Authorities arrest 12 tied to Paris terrorist attacks, Kerry visits a ‘big hug’
French police arrested 12 people on Friday suspected of helping militant Islamist gunmen in last week’s killings in Paris, where visiting U.S. Secretary of State John Kerry laid wreaths at two main attack sites.
The arrests came after Belgian police killed two men and detained 13 suspects on Thursday in raids on an Islamist group prosecutors said was about to attack police there.
Two related suspects were arrested in France and German police arrested two people after raiding 12 properties linked to radical Salafists. No link between any of them and the Paris attacks was confirmed.

John Kerry met with Francois Hollande as Paris police arrested a dozen in connection to recent terrorist attacks
photo donkeyhotey donkeyhotey.wordpress.com
Seventeen victims and the three attackers died in three days of violence in Paris last week that began with an assault on the offices of satirical paper Charlie Hebdo.
“A total of 12 persons were detained, most of whom were known to the police for common crimes,” French Interior Minister Bernard Cazeneuve said of Friday’s police action, relating it to last week’s attacks. Judicial sources said the eight men and four women were detained in the greater Paris area.

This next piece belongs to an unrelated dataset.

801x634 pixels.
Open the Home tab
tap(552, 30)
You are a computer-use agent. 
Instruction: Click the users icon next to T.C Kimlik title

Paris’s Gare de l’Est train station was evacuated for about an hour during the morning rush, the SNCF state railway said, without giving further details about the alert.
Kerry greeted President Francois Hollande on Friday morning with a hug at the Elysee presidential palace. He said on Thursday his visit was to give a “big hug” to Paris.
“You have the full and heartfelt condolences of the American people and I know you know that we share the pain and the horror of everything that you went through,” Kerry told Hollande.
“Once again, France, through its commitment to freedom and to the passion of ideas, has made an important statement to the world,” he said.
Hollande called the shootings France’s 9/11, referring to the Sept. 11, 2001 attacks in New York, and said: “Together we need to find the right responses and this is the purpose of our meeting here today, beyond the friendship.”